December 10, 2018 | 12:08 am By Victor V. Saulon Sub-Editor
MERALCO Powergen Corp.
(MGen) said the continuing delay in the approval of the power supply contract
for its Atimonan coal-fired power plant had jacked up the project’s cost by P15
billion.
“If my numbers are
correct, I think nasa mga (it’s at about) P15 billion, kasi
interest rate na lang (because even only the interest) on a loan of P107
[billion],” Rogelio L. Singson, MGen president and chief executive officer,
told reporters last week.
He said the reckoning
of the cost is from the filing of the power supply agreement (PSA) in 2016
until September or October this year.
Mr. Singson said even a
2% per annum increase in interest rate would result in raising the borrowing
cost for the project.
“Tapos meron ka pang (Then you also have)
escalation on EPC (engineering, procurement and construction),” he said,
referring to the contract with the builder of the facility.
The EPC contract had to
be re-valued after it lapsed because of the delay. A new contract meant costs
will go up under new terms.
Mr. Singson also cited
foreign exchange costs, which rose with the weakening of the peso against the
dollar.
Angelito U. Lantin,
Manila Electric Co. (Meralco) senior vice-president, previously said all of the
equipment for the project will be imported. He said when the power supply
contract was submitted for approval, a dollar costs only about P47. The peso
closed at P52.71 to the dollar on Dec. 7.
About a year ago,
Manila Electric Co. (Meralco) said its unit MGen had agreed with lenders the
terms of a P107.5-billion loan to fund about 70%-75% of its 1,200-megawatt (MW)
coal-fired power plant in Atimonan.
MGen is borrowing from
eight local banks in Philippine pesos. The company previously placed the
project’s cost at P135 billion.
Although there was a
lending agreement, MGen unit Atimonan One Energy, Inc. (A1E) could not draw
down on the loan amount until the PSA has been approved. The supply contract is
pending with the Energy Regulatory Commission (ERC).
Oppositors to the
project questioned the timing of filing of the PSA just before rules on
competitive selection process (CSP) took effect. The CSP allows challengers to
the electricity price forged under the PSA. A case questioning the contract had
been filed and is pending at the Supreme Court. The ERC previously said it
would await the court’s decision before acting on the PSA.
“I think we will wait
for the approval,” said Meralco President and Chief Executive Officer Oscar S.

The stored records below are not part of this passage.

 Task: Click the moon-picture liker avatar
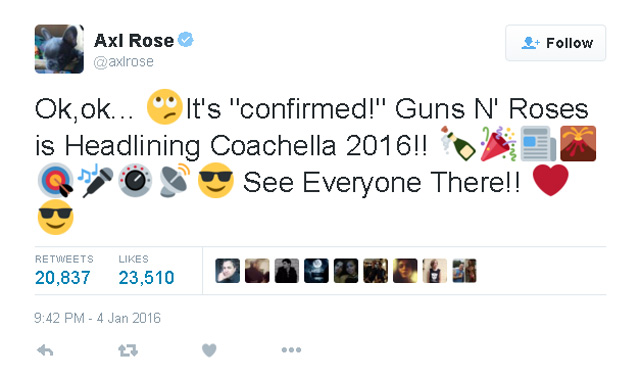pos(316,271)
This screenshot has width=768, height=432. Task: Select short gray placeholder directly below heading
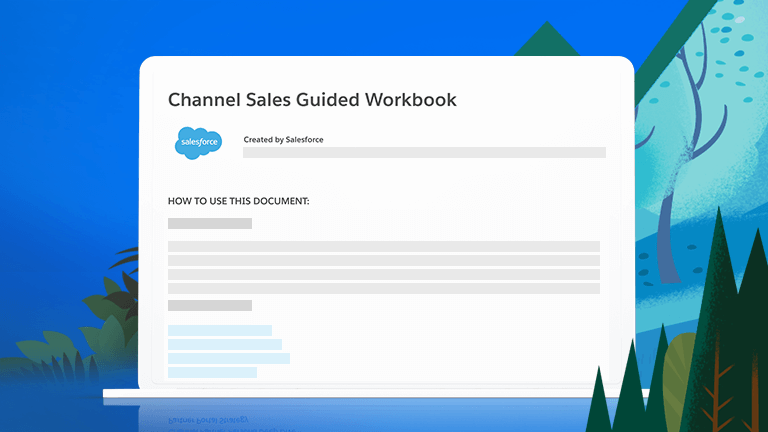pos(210,224)
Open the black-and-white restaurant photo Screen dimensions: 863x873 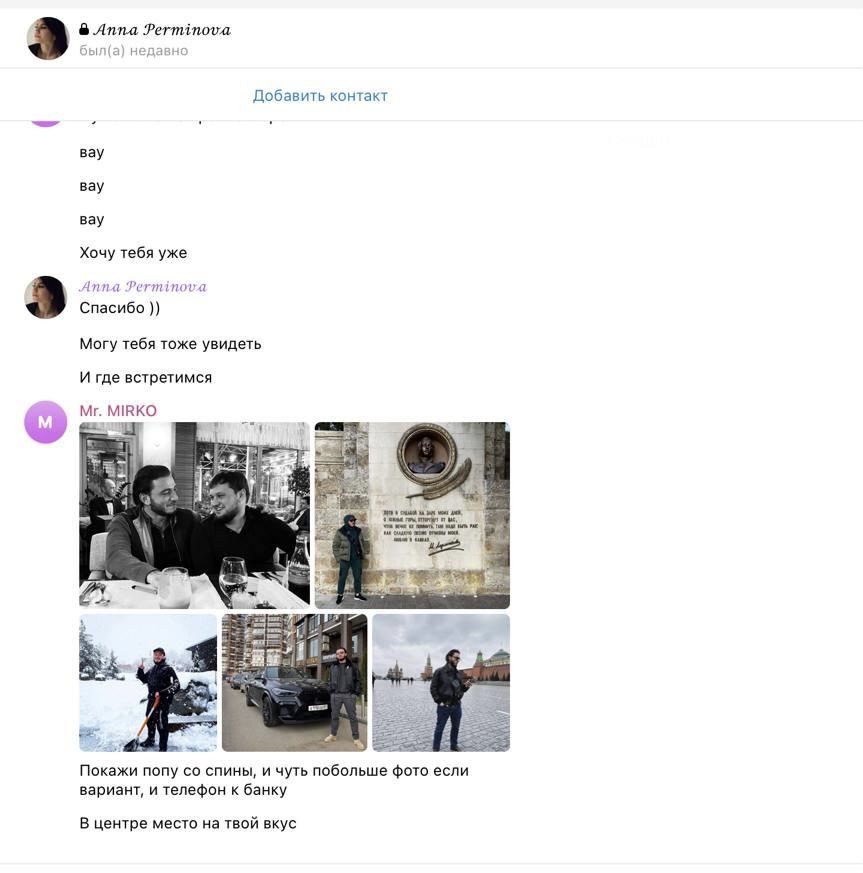(194, 515)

Reyes when asked whether the group would opt to build the plant even without an
assured buyer of its power output.
“May oras pa ’yun (There is still
time),” he added.
MGen is leading the
development of three power plants — all coal-fired. A1E is building a two-unit
ultra supercritical coal-fired power plant, each with a capacity of 600 MW in
Atimonan.
Another subsidiary, San
Buenaventura Power Ltd. Co. (SBPL), is constructing a 455-MW facility in
Mauban, Quezon. It will be the country’s first supercritical coal-fired power
plant. The plant was targeted to be completed in mid-2019.
The third project, a
coal-fired power plant under Redondo Peninsula Energy, Inc., has two units,
each with a capacity of 300 MW using the circulating fluidized bed technology.
Of the three, only SBPL
secured project financing, through a P42.15-billion omnibus agreement for a
senior-term loan with several banks.
Meralco will be the
buyer of the Atimonan plant’s entire electrical output. Under a previous
schedule, testing and commissioning was expected in December 2020 for unit one,
and in May 2021 for unit two. Their respective commercial operation was set in
the fourth quarter of 2020 and the fourth quarter of 2025.
Mr. Reyes said the
plant is now targeted for completion by 2023, leaving MGen a shorter time to
build the power plant that is meant to respond to the expected rise of
electricity demand in the coming years.
Meralco’s controlling
stakeholder, Beacon Electric Asset Holdings, Inc., is partly owned by PLDT,
Inc. Hastings Holdings, Inc., a unit of PLDT Beneficial Trust Fund subsidiary
MediaQuest Holdings, Inc., has interest in BusinessWorld through the
Philippine Star Group, which it controls.